── Dataset extract ──

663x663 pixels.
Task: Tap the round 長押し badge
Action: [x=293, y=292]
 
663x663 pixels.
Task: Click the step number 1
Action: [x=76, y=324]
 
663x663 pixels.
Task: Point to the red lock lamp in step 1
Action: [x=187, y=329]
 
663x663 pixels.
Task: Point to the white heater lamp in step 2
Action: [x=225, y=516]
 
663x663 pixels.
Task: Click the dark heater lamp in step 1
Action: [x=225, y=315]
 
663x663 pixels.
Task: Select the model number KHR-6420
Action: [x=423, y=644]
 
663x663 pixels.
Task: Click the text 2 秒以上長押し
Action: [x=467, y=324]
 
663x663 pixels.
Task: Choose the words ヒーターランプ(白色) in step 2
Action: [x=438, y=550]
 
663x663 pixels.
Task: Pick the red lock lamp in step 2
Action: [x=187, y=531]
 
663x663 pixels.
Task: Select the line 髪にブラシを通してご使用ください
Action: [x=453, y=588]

───

> Task instructions
Reproduce the data above verbatim, line for line.

> Task answer
663x663 pixels.
Task: Tap the round 長押し badge
Action: [x=293, y=292]
 
663x663 pixels.
Task: Click the step number 1
Action: [x=76, y=324]
 
663x663 pixels.
Task: Point to the red lock lamp in step 1
Action: [x=187, y=329]
 
663x663 pixels.
Task: Point to the white heater lamp in step 2
Action: [x=225, y=516]
 
663x663 pixels.
Task: Click the dark heater lamp in step 1
Action: [x=225, y=315]
 
663x663 pixels.
Task: Select the model number KHR-6420
Action: [x=423, y=644]
 
663x663 pixels.
Task: Click the text 2 秒以上長押し
Action: [x=467, y=324]
 
663x663 pixels.
Task: Choose the words ヒーターランプ(白色) in step 2
Action: [x=438, y=550]
 
663x663 pixels.
Task: Pick the red lock lamp in step 2
Action: [x=187, y=531]
 
663x663 pixels.
Task: Select the line 髪にブラシを通してご使用ください
Action: [x=453, y=588]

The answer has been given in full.